Trump es el ejemplo más claro del uso extensivo de esta política “de la posverdad”. El uso de twitter tanto para anuncios importantes como para difundir mensajes resonantes e invectivas, como el de los videos islamófobos, fue justificado así por la vocera de la Casa Blanca: “Sea o no real el contenido, el mensaje que quería enviar sigue siendo válido: conseguir que se genere una conversación…”. En este ejercicio del poder comunicacional se la tilda de “noticia falsa”, cuando resulta útil o funcional al propio relato, “hechos alternativos” que alimentan esa “conversación” entre el líder y la audiencia.
De Watergate y los Papeles del Pentágono en tiempos de Nixon, a Wikileaks, la “trama rusa” y los nue- vos populismos, los abusos del secreto y espionaje oculto en operaciones de engaño y manipulación que imperaron durante la Guerra Fría mutaron en la liberación masiva de información, operaciones de difamación, producción de escándalos y noticias trucadas, perforación de la privacidad y filtraciones orientadas hacia objetivos precisos.

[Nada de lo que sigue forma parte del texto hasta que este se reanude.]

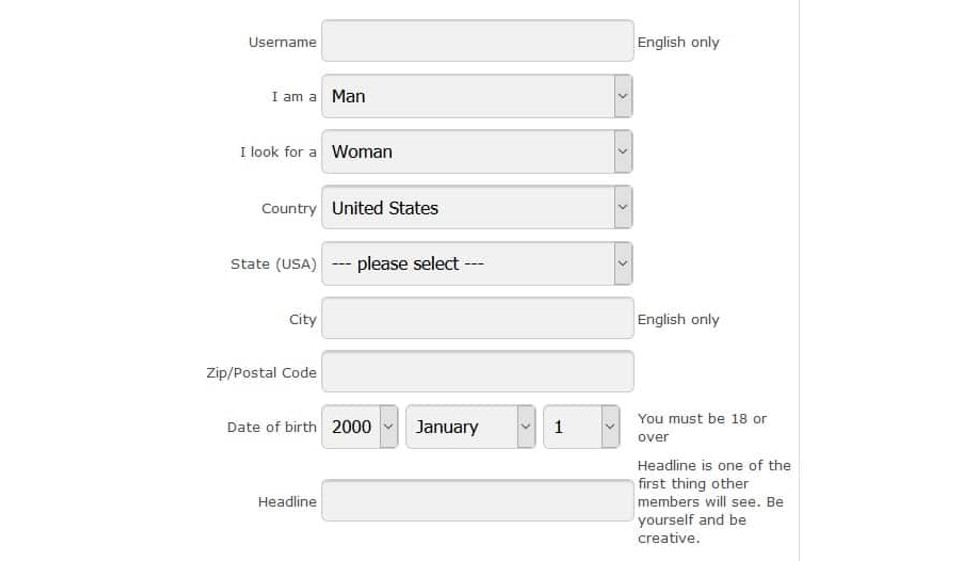Click the "State (USA)" label
Screen dimensions: 960x561
(273, 264)

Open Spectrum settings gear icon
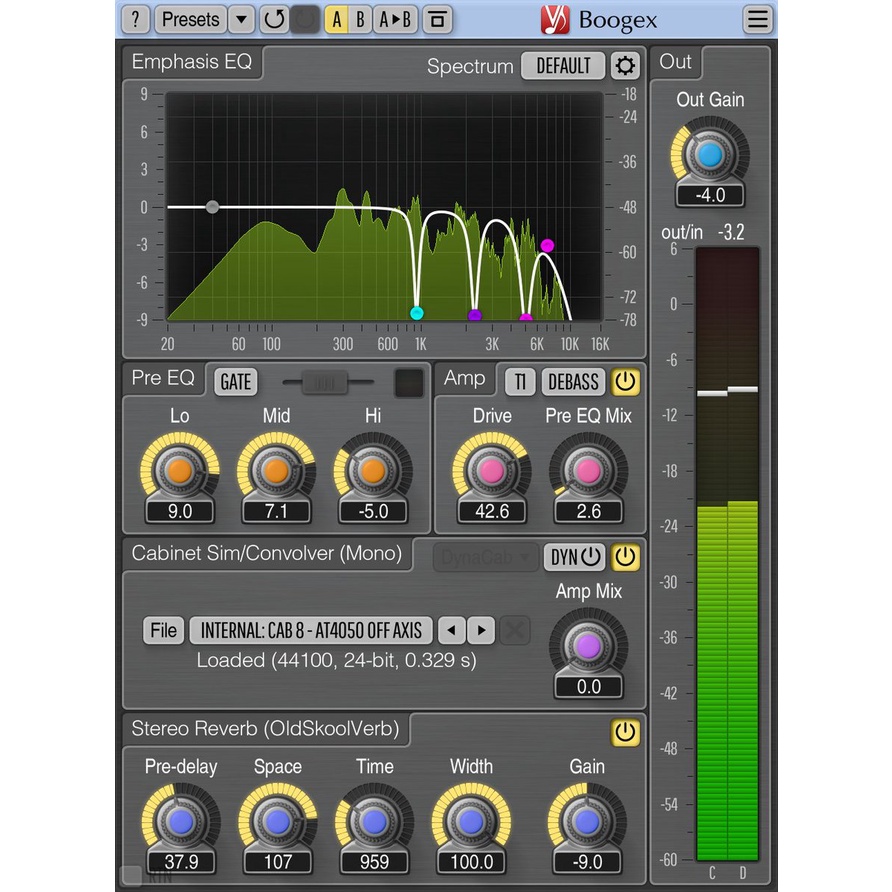pyautogui.click(x=625, y=66)
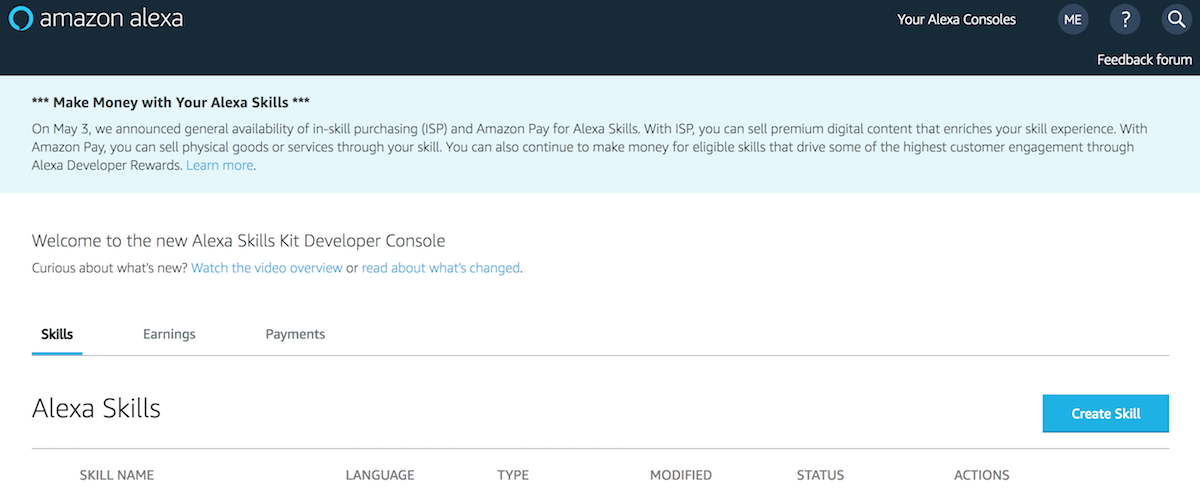Click the amazon alexa wordmark
The image size is (1200, 498).
coord(111,19)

La Unesco le dedicó un coloquio al tema y un número de la revista Correo examinó el impacto de las transformaciones que afectan al periodismo, entre ellas la fragmentación de audiencias, desinformación, informaciones erróneas y concepto de ‘noticia falsa”. Allí escribe Divina Fraug-Meigs, profesora de la Sorbona y especialista en alfabetización mediática: “Hemos pasado de un ‘universo azul’ a uno ‘negro’; es decir de la navegación somera, la cháchara y el tecleo en plataformas controladas por GAFAM (Google, Apple, Facebook, Amazon y Microsoft) a las minas de extracción de información tóxica con fines de manipulación y desestabilización”. La neutralidad de las redes viene sufriendo duros embates, desde el “Rusiagate”, la constatación de la interferencia rusa con campañas de noticias falsas en las elecciones de los EE.UU. y otros procesos electorales y políticos en Europa como el Brexit o el separatismo catalán, hasta la más reciente derogación de las regulaciones públicas anunciada en Washington, lo que deja el control de la red en manos de las grandes proveedoras y abre las puertas a un Internet de varias velocidades, peajes y filtros. Mientras tanto, las “amenazas híbridas” ganan peso en los nuevos modelos estratégicos e hipótesis de conflicto. Ciberataques y desinformación pueden desestabilizar países, sin emplear métodos convencionales de ataque, dicen la OTAN y la UE. Entramos en la geopolítica del ciberespacio, en la que se libran guerras no declaradas. Como advirtió Hannah Arendt en 1971, “las mentiras resultan a menudo mucho más verosímiles, más atractivas para la razón, que la realidad, porque quien miente tiene la gran ventaja de conocer de antemano lo que su audiencia espera o desea oír”. Aun así, agregaba Arendt: “en circunstancias normales, el mentiroso es derrotado por la realidad”. Y no porque exista una sola verdad objetiva, sino porque de las distintas maneras de aprehender esa realidad, fundadas en hechos fehacientes, es posible discernir mejor y separar la paja del trigo. Pero… ¿vivimos (viviremos) en circunstancias normales?
El gran problema político de los discursos de la posverdad sobre las democracias es la sistemática negación de la realidad y el consecuente desdén por los hechos y la historia que comporta; el “suelo real”, la trama de sentidos compartidos que se crean alrededor de verdades fácticas, diría Arendt, a partir de la cual los ciudadanos podemos comunicarnos e intercambiar en nuestra diversidad de sentidos y perspectivas sobre el mundo común. Acaso de eso se trate también: el ideal roussoniano de “un mundo común” desplazado por el “mundo feliz” de Huxley y el Leviatán de Hobbes.